Che si trattasse di una persona intellettualmente attrezzatissima è cosa nota a chiunque l’abbia conosciuto e l’abbia ascoltato, a chiunque conosca la sua vicenda politica e professionale. Ma era anche, direi soprattutto, un uomo colto: e non per la dotazione che gli attribuiva un magistrato che lo processava per non so più quale sua iniziativa di disobbedienza («Sappiamo che lei è una persona di cultura») ma nel senso che indicava Guido Morselli: «Colto, secondo me, è anche chi lo sia solo potenzialmente, in quanto cioè è “curioso”».

E a me pare fosse proprio la curiosità di Cicciomessere a spiegare i suoi tanti interessamenti, non solo nelle cose civili e politiche ma anche verso le persone: una curiosità che – come tutte quelle effettive e genuine, non pervertite dall’obliquità dell’interesse e dall’ambizione del tornaconto – escludeva dal suo atteggiamento qualsiasi forma di sussiego.

Sempre a cena, ma quest’altra volta a Ponza, aveva preso a discutere con un ragazzotto che con lui aveva probabilmente in comune solo la condizione di essere umano. Quello, un imprenditore, continuava lamentarsi dei controlli della Guardia di Finanza e Cicciomessere, fatta sfogare la protesta, se ne veniva fuori così: «Sì va bene, ma tu la Finanza la paghi, vero?». Il tipo, rabbuiato e offeso, credeva che quella domanda implicasse un’accusa, mentre era l’esordio di una dettagliatissima spiegazione del sistema di esazione illegale organizzato da quella che Cicciomessere, in faccia a un interlocutore anche più attonito, a chiusura del pistolotto definiva «un’associazione per delinquere».

Dopo cena, lasciata quella compagnia (ero responsabile di aver messo insieme gente disparata, ed ero in imbarazzo), gli domando: «Ma Roberto, ma che cazzo perdi tempo a parlare con quel tonto?». E lui: «Ma che dici? Ho imparato un sacco di cose». E magari un po’ era vero (la curiosità cui accennavo prima), ma quella risposta di Cicciomessere serviva in realtà a tranquillizzarmi, perché si era accorto del mio disagio durante quella scenetta. E qui vien fuori l’altra eminente caratteristica di Cicciomessere, di cui bene ha scritto Carmelo Palma proprio qui e su cui molto hanno giustamente insistito gli amici che nei giorni scorsi pubblicamente lo hanno ricordato: era una persona che teneva fortemente alle persone.

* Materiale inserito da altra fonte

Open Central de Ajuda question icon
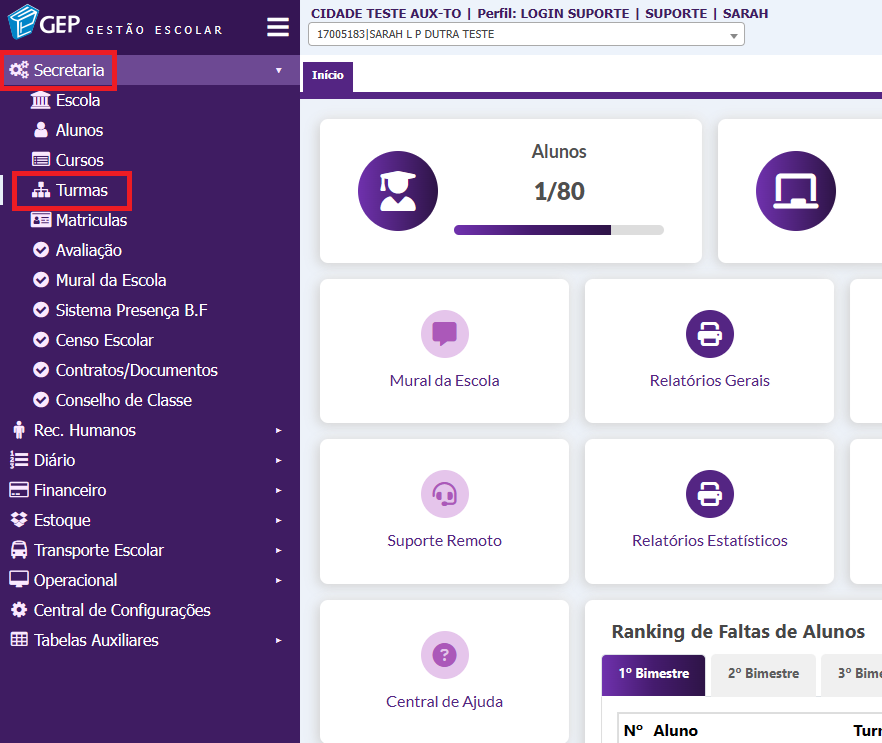 tap(444, 655)
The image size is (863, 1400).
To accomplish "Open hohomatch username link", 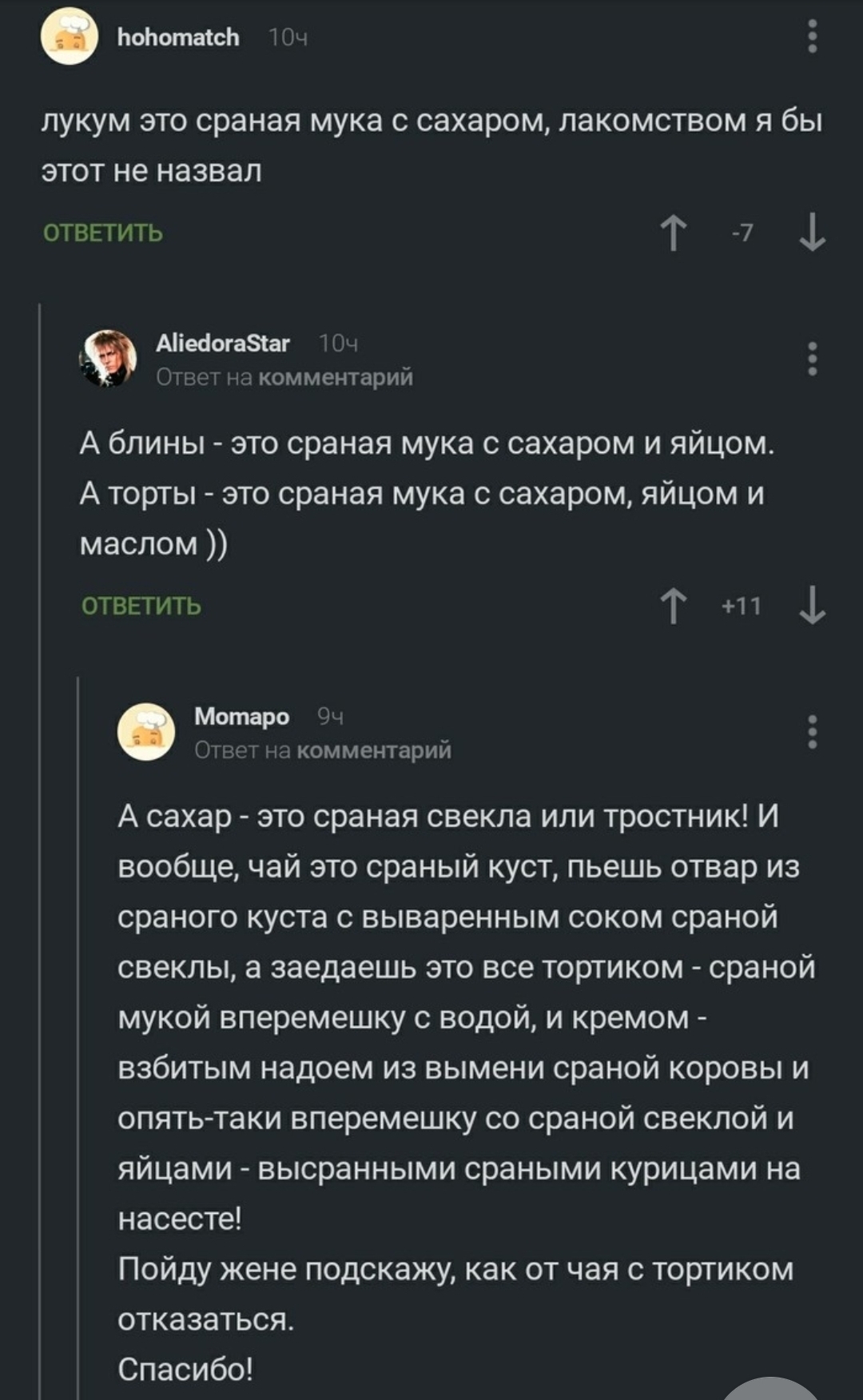I will [178, 38].
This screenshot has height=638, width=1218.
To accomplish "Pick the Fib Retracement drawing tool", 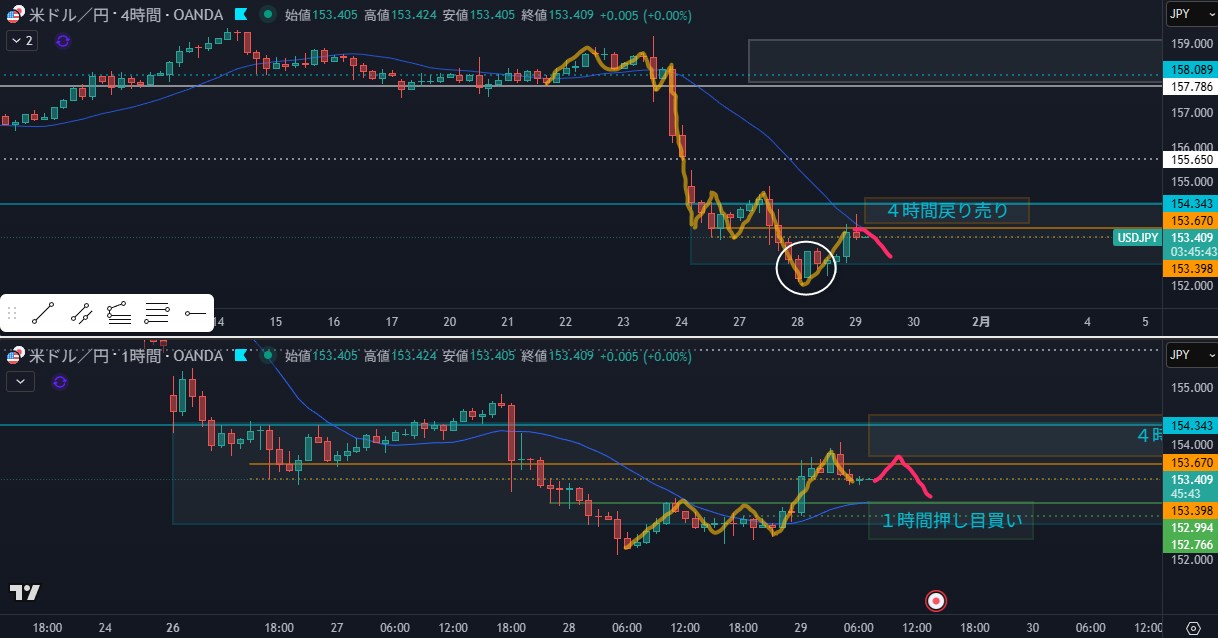I will 119,314.
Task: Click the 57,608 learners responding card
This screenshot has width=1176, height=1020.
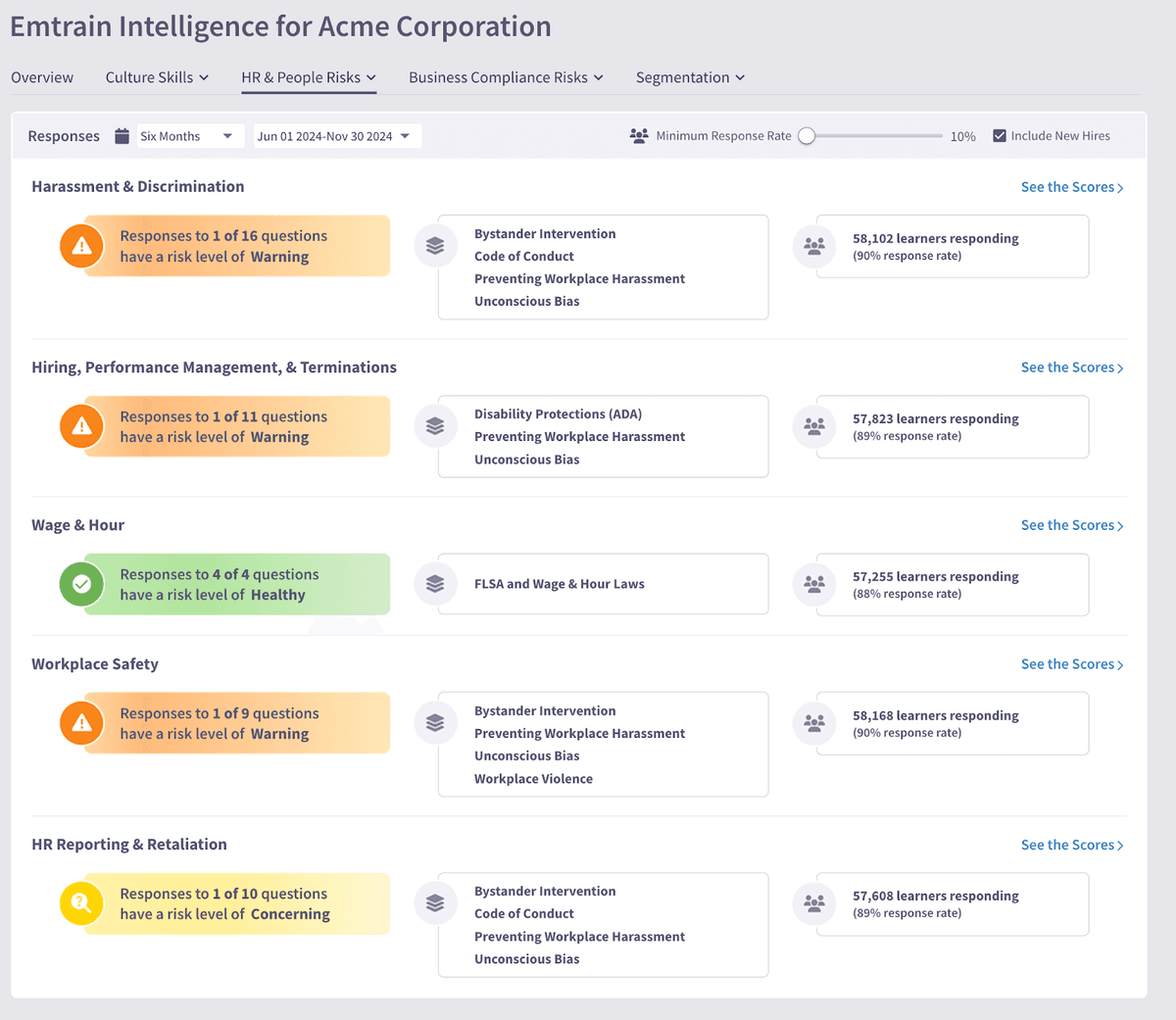Action: (952, 903)
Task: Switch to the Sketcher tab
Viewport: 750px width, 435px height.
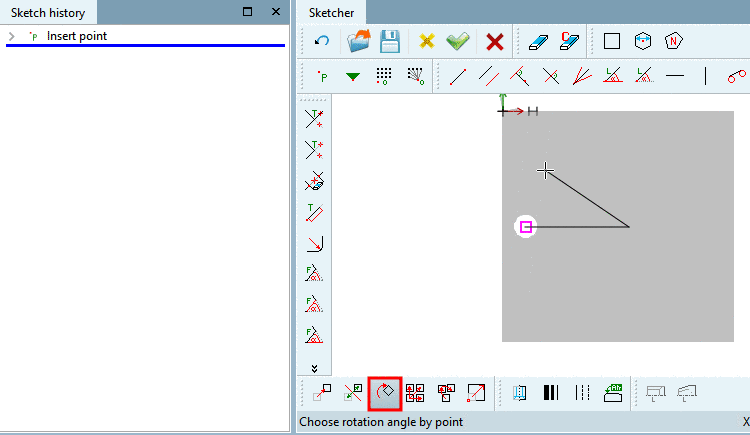Action: click(331, 13)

Ne ho avuta impressionante esperienza durante una riunione con un gruppo di dirigenti radicali, una di quelle occasioni cui io – non iscritto al Partito radicale né mai a nessuna delle tante sigle della “cosa” radicale – partecipavo non si sa bene perché né a qual titolo. Non ne sono sicuro, ma era, credo, all’esito delle elezioni europee in cui la Lista Bonino (mi pare che si chiamasse così) prese un notevole otto e mezzo percento. Pannella, la sera prima, dopo ore di clausura e silenzio che aveva imposto a tutti (uno sconsolato Giorgino, in collegamento dall’Ergife con Bruno Vespa, diceva: «Non si capisce, qui non esce nessuno…»), si era infine presentato ai giornalisti proclamando che il movimento sarebbe stato all’opposizione della maggioranza e all’opposizione dell’opposizione. Che pressappoco significava prendere quel pacco di voti e liberarsene.

Il giorno dopo, appunto, ecco quella riunione: il cui non dichiarato oggetto era come gestire fuori, ma soprattutto all’interno, la concomitanza di quel risultato indiscutibilmente eccezionale non tanto con la presenza del nome di Emma Bonino, ma con l’assenza di quello di Marco Pannella. Adesso non ricordo più l’esatto motivo del dissidio, ma la discussione implicava in qualche modo la denominazione e l’immagine che il movimento avrebbe dovuto assumere in vista dei prossimi appuntamenti politico-elettorali: di fatto, Cicciomessere e Pannella, cominciano a discutere molto animatamente finché Pannella chiude il discorso così: «Va bene Roberto, vorrà dire che tu non farai parte del soggetto politico che costruiremo!».

A quel punto Emma Bonino – probabilmente esausta dopo giorni di tensione – ha un mancamento e crolla a terra. Ho vivida l’immagine di Cicciomessere chino su di lei, che le tiene la mano, gli altri intorno, e vedevo un mondo umano enorme riassunto negli occhi di Cicciomessere che guardavano insieme calmi e trepidanti quelli socchiusi di Emma Bonino.

Ricordo altre cose. Le gite sulla sua barca, il sole di Palmarola su un piatto di pesche affettate, la fuga da un congresso noioso e una lunga chiacchierata in una saletta aperta sul cielo bianco di Venezia. Non lo so, non lo vedevo da tanto tempo. Mi dispiace tanto.